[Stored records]
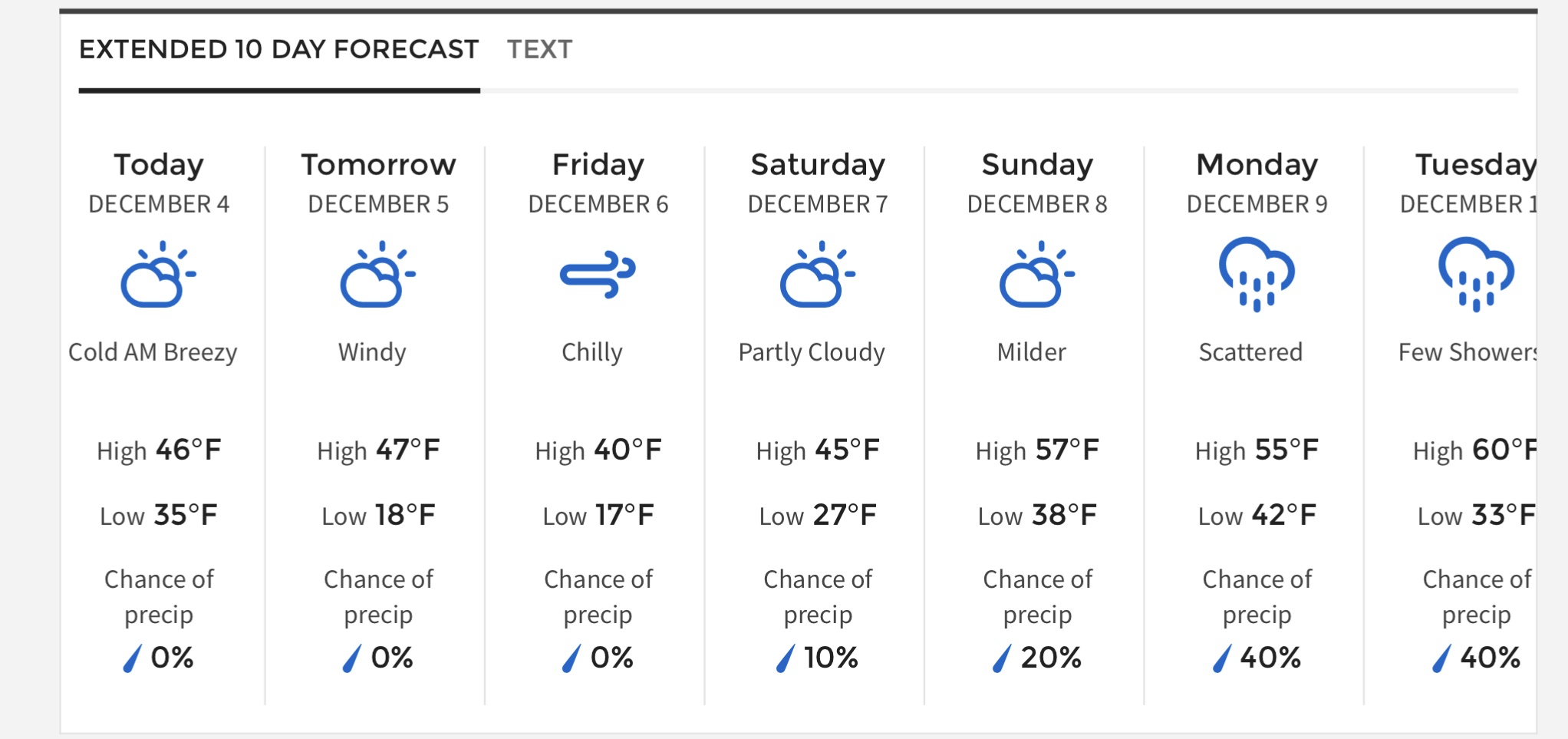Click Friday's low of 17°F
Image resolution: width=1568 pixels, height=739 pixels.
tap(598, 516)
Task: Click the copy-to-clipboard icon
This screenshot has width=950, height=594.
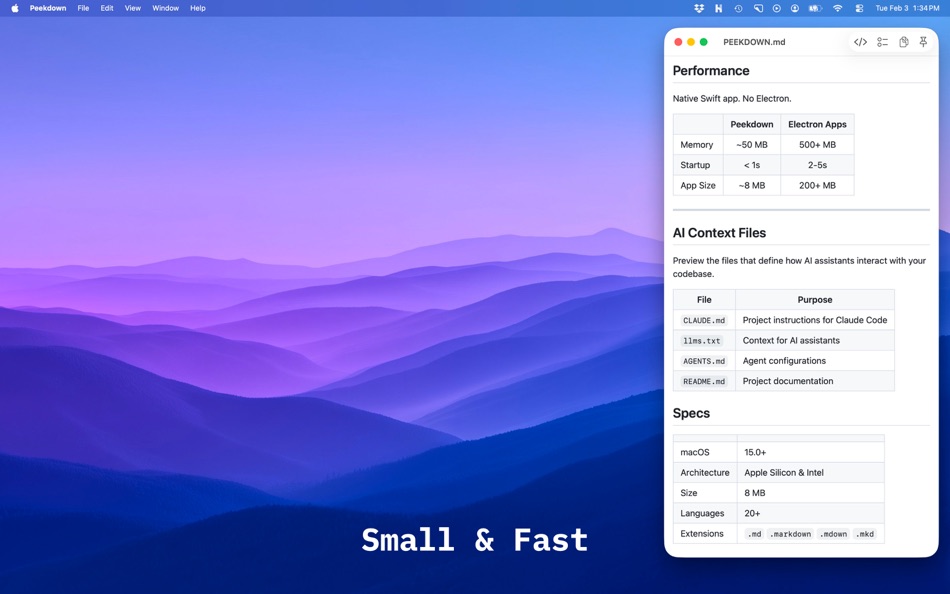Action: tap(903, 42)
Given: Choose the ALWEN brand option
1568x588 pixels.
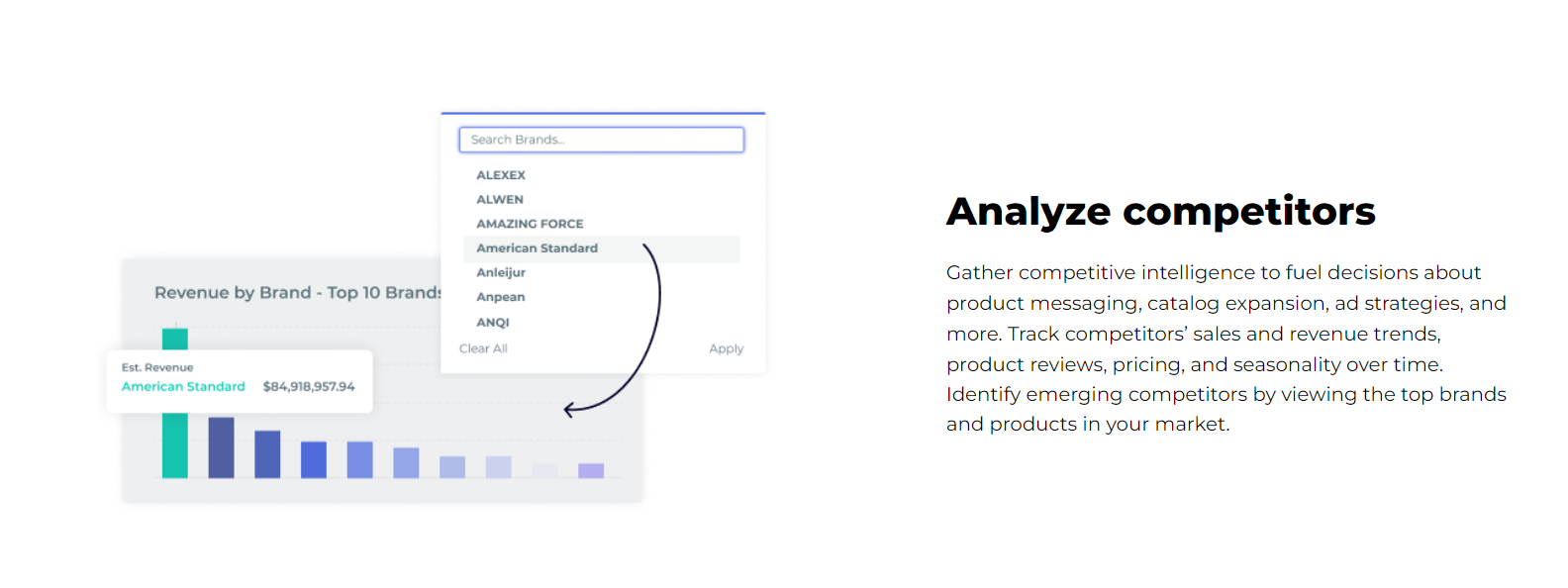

Task to carry out » Set down exactly the lines of the entries above from the one holding "This screenshot has width=950, height=594." through the last one, including both, with the pictures left out.

Written answer »
This screenshot has width=950, height=594.
Action: tap(903, 42)
Given: Choose the ALWEN brand option
1568x588 pixels.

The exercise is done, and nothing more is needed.